Exercise brief – Exact copies of the line with "Open the home icon in sports toolbar" and of all lines after it through the end of the entries are required, and no other lines.

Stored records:
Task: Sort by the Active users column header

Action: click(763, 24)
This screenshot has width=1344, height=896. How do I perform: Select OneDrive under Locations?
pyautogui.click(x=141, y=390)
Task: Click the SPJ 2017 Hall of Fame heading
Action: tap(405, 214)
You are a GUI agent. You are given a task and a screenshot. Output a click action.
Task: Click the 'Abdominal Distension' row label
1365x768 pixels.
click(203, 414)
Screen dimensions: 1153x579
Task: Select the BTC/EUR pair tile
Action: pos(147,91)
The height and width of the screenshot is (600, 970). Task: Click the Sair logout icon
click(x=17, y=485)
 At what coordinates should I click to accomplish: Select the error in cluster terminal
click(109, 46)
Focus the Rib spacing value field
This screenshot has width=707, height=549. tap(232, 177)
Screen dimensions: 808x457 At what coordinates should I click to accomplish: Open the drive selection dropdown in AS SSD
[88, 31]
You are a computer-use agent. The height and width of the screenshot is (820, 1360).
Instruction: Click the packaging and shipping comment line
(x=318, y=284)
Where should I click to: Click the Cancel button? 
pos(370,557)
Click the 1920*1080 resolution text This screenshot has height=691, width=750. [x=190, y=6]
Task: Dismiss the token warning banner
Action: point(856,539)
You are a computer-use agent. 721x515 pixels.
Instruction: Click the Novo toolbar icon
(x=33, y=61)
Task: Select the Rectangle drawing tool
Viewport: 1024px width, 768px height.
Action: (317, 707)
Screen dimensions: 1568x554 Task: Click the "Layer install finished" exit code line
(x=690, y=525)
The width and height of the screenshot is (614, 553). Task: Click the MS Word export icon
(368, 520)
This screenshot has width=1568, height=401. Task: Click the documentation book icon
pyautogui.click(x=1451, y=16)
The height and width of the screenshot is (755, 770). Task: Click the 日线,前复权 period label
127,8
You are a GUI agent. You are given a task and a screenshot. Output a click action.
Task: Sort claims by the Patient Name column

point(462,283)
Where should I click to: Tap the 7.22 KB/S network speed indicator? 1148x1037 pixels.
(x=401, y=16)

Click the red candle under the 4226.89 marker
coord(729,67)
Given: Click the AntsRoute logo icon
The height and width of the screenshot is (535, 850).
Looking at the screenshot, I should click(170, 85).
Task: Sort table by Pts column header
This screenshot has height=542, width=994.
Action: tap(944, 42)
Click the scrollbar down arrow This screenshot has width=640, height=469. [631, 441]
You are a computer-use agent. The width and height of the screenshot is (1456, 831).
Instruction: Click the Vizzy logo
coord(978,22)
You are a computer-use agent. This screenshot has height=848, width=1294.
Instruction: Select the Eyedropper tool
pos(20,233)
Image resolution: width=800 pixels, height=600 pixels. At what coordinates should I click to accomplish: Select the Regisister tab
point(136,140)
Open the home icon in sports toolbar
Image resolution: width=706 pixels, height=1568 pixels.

Output for this exercise –
Open the home icon in sports toolbar
Image resolution: width=706 pixels, height=1568 pixels.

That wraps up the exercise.